Opened 10 months ago

Last modified 2 days ago

#21366 reopened enhancement

Support whitespace in search term (as does Onionoo)

Reported by: cypherpunks Owned by: karsten
Priority: Medium Milestone: Onionoo-1.7.0
Component: Metrics/Onionoo Version:
Severity: Normal Keywords: metrics-2018
Cc: Actual Points:
Parent ID: Points:
Reviewer: Sponsor:

Child Tickets

Change History (33)

comment:1 in reply to:  description Changed 10 months ago by cypherpunks

Replying to cypherpunks:

does not work:
https://atlas.torproject.org/#search/contact:Neel%20Chauhan

Atlas uses https://onionoo.torproject.org/summary?search=contact:Neel%20Chauhan with that query which does result in two empty arrays.

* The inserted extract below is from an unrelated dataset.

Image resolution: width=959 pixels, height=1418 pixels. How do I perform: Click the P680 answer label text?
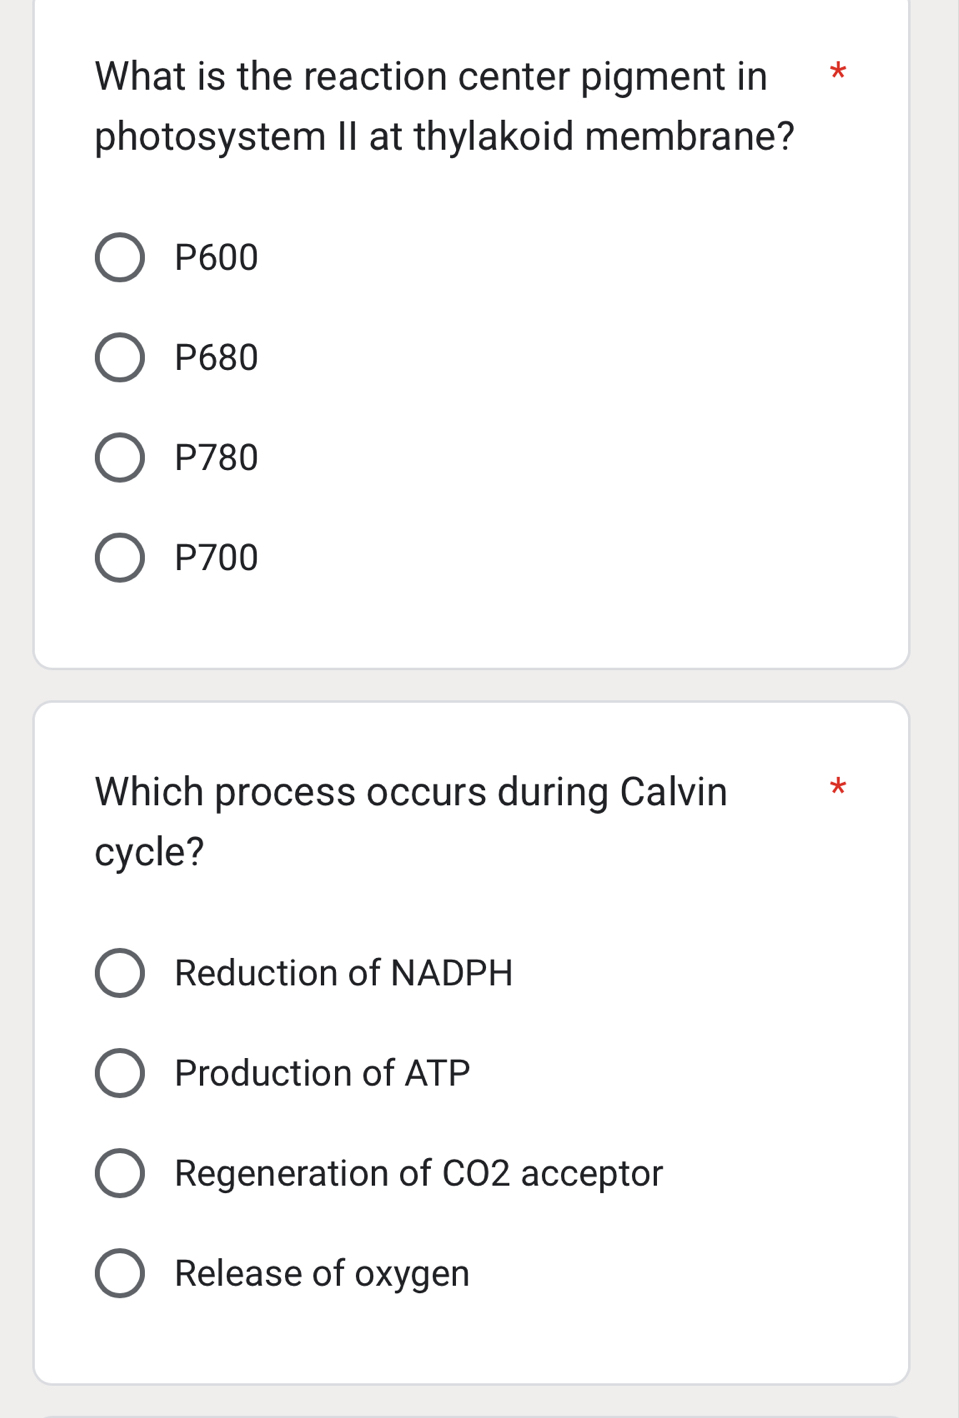click(216, 357)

comment:2 Changed 10 months ago by cypherpunks

So this is an onionoo bug?

Should semantics for
https://onionoo.torproject.org/summary?search=contact:Neel%20Chauhan
and
https://onionoo.torproject.org/summary?contact=Neel%20Chauhan
match? (result in the same search result)

comment:3 Changed 10 months ago by cypherpunks

Component: Metrics/AtlasMetrics/Onionoo
Owner: changed from irl to metrics-team

comment:4 Changed 10 months ago by karsten

Well, I wouldn't say that this is an Onionoo bug. Onionoo interprets spaces in the search parameter as separators between search terms, and search terms can optionally be prefixed with a qualifier.

In the first example above, search=contact:Neel%20Chauhan is interpreted as "contains Neel in the contact line and contains Chauhan in the usual fields we search for".

You could approximate the second example by using search=contact:Neel%20contact:Chauhan, but that will also return all relays that have those two strings somewhere in the contact line, rather than just Neel Chauhan.

What we could do is support quotes in qualified search terms to include spaces. That would be search=contact:"Neel%20Chauhan". But how intuitive is that? And would it produce new problems that I don't think of right now? Or are there any alternatives that are more intuitive? Hmmmmm.

comment:5 Changed 10 months ago by cypherpunks

Component: Metrics/OnionooMetrics/Atlas
Owner: changed from metrics-team to irl

So then the easy fix is to tell atlas to use

​​https://onionoo.torproject.org/summary?contact=...
instead of
https://onionoo.torproject.org/summary?search=contact:...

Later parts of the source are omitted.